When choosing a puppy there are many questions you should ask yourself to make sure you choose a breed that suits your family and lifestyle. Here are some useful things to consider when choosing a puppy.
There are many different reasons why you might want a dog, including:
Often the answer to this question will determine the breed of the dog, especially if it is a Working or assistance dog, as some breeds are more suited to certain occupations and environments than others.
Do your research on the attributes and temperament of any chosen breeds and, most importantly, speak to different DOGS NSW breed clubs for information.
If you are a busy person and rarely at home, is a dog really for you? A puppy needs constant attention, love and training as they can become bored and destructive as they grow if they are neglected.
Consider your lifestyle, commitment and availability of time on a daily basis.
The size and location of your premises will help you decide, but bear in mind many small dogs have just as high an activity level as larger ones, they just don’t need as much space. Also remember that the larger the dog, the bigger the food bills.
Males are usually a little larger and heavier than females. Make sure the size and strength level of your dog matches that of your children.
If you are not planning to show or breed, spaying or neutering is recommended.

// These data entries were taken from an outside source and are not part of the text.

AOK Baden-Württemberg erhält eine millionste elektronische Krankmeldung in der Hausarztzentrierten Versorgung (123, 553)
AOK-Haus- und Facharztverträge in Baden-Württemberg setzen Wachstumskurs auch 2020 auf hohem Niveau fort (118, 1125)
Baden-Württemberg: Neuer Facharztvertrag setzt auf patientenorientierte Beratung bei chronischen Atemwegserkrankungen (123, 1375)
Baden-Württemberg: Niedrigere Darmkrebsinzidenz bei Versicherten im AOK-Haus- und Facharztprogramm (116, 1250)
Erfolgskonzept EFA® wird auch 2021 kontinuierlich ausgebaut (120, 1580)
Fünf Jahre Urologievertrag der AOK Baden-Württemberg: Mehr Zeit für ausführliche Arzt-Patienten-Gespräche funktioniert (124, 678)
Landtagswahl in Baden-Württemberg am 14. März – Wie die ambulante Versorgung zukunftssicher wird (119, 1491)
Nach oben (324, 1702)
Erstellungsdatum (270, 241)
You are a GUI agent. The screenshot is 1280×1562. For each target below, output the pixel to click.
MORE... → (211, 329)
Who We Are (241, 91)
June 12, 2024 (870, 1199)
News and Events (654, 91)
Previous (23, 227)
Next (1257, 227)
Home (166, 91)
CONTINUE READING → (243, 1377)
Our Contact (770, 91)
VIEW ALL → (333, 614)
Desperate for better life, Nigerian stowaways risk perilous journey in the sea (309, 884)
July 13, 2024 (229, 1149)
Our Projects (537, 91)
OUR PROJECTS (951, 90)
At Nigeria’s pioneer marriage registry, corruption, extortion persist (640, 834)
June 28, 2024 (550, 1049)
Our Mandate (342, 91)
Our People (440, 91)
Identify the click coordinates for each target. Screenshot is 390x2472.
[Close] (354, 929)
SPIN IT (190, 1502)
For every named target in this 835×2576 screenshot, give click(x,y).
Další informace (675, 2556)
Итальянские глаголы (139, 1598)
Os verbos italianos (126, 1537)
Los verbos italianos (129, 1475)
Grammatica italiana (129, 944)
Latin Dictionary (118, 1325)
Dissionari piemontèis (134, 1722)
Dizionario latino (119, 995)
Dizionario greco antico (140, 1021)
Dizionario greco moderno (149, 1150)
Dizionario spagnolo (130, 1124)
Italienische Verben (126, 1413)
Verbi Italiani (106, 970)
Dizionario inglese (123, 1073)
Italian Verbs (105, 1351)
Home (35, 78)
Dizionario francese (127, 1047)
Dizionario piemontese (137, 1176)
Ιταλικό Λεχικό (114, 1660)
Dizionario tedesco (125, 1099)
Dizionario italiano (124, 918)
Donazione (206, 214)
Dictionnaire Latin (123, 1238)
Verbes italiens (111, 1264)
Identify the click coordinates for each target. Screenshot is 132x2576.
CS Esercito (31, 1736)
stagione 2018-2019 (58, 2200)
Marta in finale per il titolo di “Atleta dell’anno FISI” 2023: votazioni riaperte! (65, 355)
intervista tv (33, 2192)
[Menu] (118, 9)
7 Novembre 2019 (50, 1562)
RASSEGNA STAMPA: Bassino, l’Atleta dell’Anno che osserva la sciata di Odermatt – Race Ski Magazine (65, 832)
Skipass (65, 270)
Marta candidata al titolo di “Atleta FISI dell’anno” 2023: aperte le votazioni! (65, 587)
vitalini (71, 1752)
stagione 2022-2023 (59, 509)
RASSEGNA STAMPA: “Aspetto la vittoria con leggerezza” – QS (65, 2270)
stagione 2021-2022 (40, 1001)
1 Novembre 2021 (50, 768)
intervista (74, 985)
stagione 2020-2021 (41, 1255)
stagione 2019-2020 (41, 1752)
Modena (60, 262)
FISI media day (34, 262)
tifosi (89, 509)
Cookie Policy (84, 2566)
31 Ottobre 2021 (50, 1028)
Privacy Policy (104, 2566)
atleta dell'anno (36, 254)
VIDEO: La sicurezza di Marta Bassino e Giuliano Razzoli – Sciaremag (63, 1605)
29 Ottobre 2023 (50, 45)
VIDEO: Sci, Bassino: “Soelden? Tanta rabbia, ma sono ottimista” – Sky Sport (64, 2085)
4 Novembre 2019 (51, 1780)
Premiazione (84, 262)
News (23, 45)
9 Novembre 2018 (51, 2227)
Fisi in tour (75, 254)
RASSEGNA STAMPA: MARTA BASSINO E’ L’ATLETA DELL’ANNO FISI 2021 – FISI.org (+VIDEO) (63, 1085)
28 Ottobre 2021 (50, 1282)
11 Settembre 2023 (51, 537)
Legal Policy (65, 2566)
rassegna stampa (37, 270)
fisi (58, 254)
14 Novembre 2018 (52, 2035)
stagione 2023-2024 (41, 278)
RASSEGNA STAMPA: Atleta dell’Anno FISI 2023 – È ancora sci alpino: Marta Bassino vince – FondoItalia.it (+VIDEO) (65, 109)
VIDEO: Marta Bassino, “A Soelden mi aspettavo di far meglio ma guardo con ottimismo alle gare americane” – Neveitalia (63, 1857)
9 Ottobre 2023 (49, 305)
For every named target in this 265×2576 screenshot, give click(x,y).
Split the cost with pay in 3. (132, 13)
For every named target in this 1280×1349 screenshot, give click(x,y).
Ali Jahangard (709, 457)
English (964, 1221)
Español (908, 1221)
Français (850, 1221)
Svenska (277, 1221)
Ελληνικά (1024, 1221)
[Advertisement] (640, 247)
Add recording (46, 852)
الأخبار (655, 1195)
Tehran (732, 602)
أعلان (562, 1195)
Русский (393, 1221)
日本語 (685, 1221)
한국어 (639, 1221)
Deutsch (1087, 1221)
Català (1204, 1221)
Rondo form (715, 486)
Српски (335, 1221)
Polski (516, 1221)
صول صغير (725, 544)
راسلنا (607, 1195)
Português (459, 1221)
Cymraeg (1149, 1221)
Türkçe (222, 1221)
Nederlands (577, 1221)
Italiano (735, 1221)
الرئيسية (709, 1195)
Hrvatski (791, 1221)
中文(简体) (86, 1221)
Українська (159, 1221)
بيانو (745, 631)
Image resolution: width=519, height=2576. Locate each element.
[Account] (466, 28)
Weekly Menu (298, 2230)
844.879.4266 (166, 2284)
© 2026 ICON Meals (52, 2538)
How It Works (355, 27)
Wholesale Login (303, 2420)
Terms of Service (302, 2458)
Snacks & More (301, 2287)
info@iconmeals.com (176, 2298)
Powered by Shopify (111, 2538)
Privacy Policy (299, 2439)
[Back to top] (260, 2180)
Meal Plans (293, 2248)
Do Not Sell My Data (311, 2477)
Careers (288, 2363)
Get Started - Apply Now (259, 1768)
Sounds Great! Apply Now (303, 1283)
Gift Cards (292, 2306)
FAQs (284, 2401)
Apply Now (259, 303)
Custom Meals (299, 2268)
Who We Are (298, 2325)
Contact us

A bitch comes into season at least once, or twice a year and must be confined and kept away from males for some weeks. Many health risks for a bitch are minimised once it is desexed.
There are many different types of coats. All need grooming and almost all will drop hair.
If you do not want to maintain an adult dog with a long coat that requires daily grooming, consider buying a short-haired breed.
For those people with allergies there are also specific breeds that do not shed and are almost allergy free.
The temperament of the puppy will depend on the breed you choose. As you learn about different breeds, remember the purpose for which the particular breeds were bred. For example, a Working dog or Gundog will be active in mind and body and will require regular occupation and a lot of exercise.
You should always consider the ongoing cost of having a dog. Costs include:
Your puppy should have had his first vaccination and been treated for worms by his breeder. The puppy will require vaccinating again at 12 and 16 weeks of age, and worming at approximately 10 and 12 weeks.
Consult your vet on products available for:
These are essential, but can be quite costly.
De-sexing your puppy is recommended if you don’t have any plans for future breeding or exhibiting.
There are some breeds that are great with children but due to their size and strength are not suited to smaller children. Some working breeds, with loads of energy, are far more suited to older children.
Do your research on the most suitable breed for your family and educate your children on the correct way to socialise with the puppy, especially as it grows into an adult dog and its needs change.
Once you’ve decided on a breed go to the DOGS NSW Breeders Directory to find a breeder. Remember that all purebred dogs were bred for specific purposes and many have quite a history, which you should enjoy finding out about.
A pedigree is essentially a birth certificate for your dog showing the 3 generation family tree and also proved that your dog is in fact a purebred.
Dogs Australia is the only internationally recognized registry able to issue certified pedigrees for purebred dogs.
All Dogs Australia breeders must abide by the Code of Ethics outline on the Dogs Australia website.
The Dogs Australia issues 2 types of registration, Main Register and Limited Register. Each puppy bought from a Dogs Australia breeder will come with its own pedigree. Dogs Australia Certified pedigrees are also recognized pedigrees with that government and local councils.
All other registries such as the MDBA, ABR, Australian Canine reistry, ICBS etc are NOT affiliated with the Dogs Australia and CANNOT issue Certified Pedigrees.
If you have doubts a breeder is registered, contact your Dogs Australia State Office to confirm.
View the Dogs Australia breed standards
Dogs Australia provides breed standards of each purebred dog in Australia (about 200 breeds). Each breed standard provides a small image of the breed as well as all the standards of the breed including the size, characteristics and temperament.
All purebred dogs are classified in 7 groups:
Visit dog shows
Go to dog shows or obedience clubs, where you can talk to owners and see a number of breeds. Dog shows give prospective puppy owners an excellent opportunity to view the breeds available and the chance to talk to breeders and exhibitors.
It also allows you to see dogs of all ages, so you will get a good idea of what the adult will be like in size and temperament. Most weekends there are shows which represent many breeds, a group of breeds or a single breed.